How to "redefine search" or correct "misspelling" from the database


I want to add new feature to the search in my website. I'm using PHP and MySQL. MySQL database containing a table to the items that the user will search for, for each item there is a "keyword" column that's comma separated keywords "EXAMPLE: cat,dog,horse". After the user search in my website I want to get the words that are let me say "85%" similar to his search keyword, this is for redefine search. And for misspelling I want a service or something that provide if the keyword is correct or misspelled so I get some corrections and check if those exists in the database and then give those corrections to user to change his search keyword.

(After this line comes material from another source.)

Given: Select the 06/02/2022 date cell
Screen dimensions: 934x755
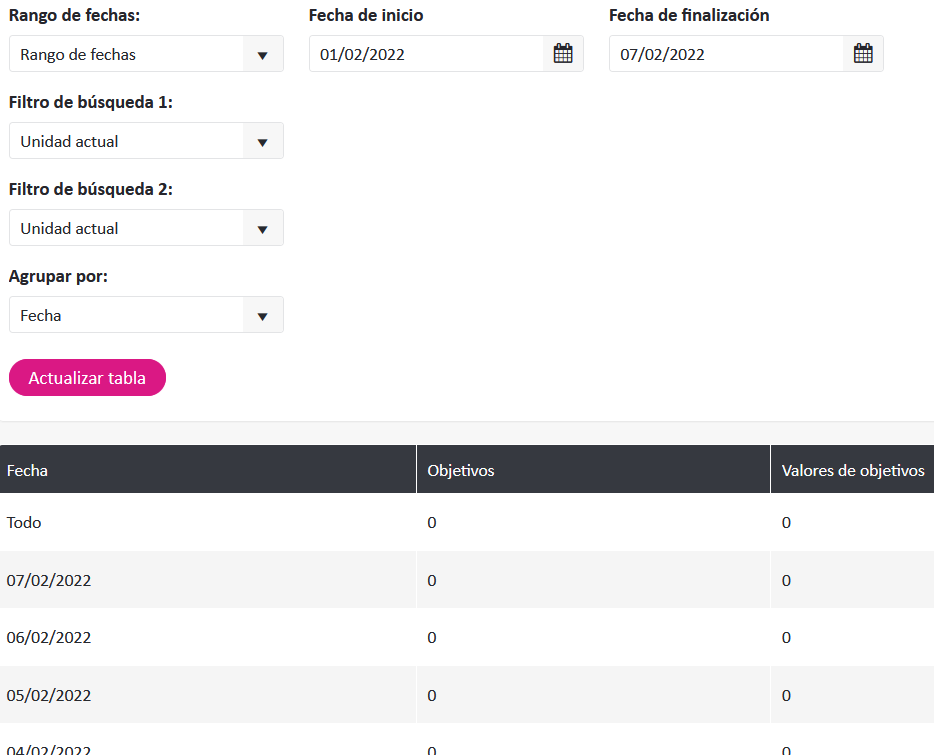Looking at the screenshot, I should coord(49,637).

I'm not asking for a solution here ... but if you can direct me in a one way or another that will be great.


Solution

  • The key is in your idea of "85% similar". Here are some ideas:

    Similar Words Table

    You can define a table where you list common misspellings for your keywords. You'll then have to augment how you search the database to map common misspellings to the proper value.

    Similar Words Lookup

    When you perform the search, use a library to generate similar words and search for all of them. You can use any sort of spelling library to generate possible word matches before sending the search. Or write your own based on the Edit Distance algorithm.

    Only check if needed: Since you're using PHP, you may consider pspell. You can first call pspell_check to see if the word is spelled correctly. Then call pspell_suggest to get suggestions.

    See this link for an example.

    Use a Database Feature

    MySQL, for example has a SOUNDS_LIKE operator. You can search for WHERE keyword SOUNDS_LIKE 'kat' and (presumably) get cat. More info is on the documentation page, which alerts you to some limitations (like English and UTF-8 only).


    It sounds like a fairly common problem, so perhaps there are other more canonical solutions to this problem. Perhaps there's something specific to the language you're using (or in the database interface layer) that can abstract this for you.

    The first two should allow you to meet some notion of 85% similarity. I have no idea how well the third option will work, but it "soundz kool."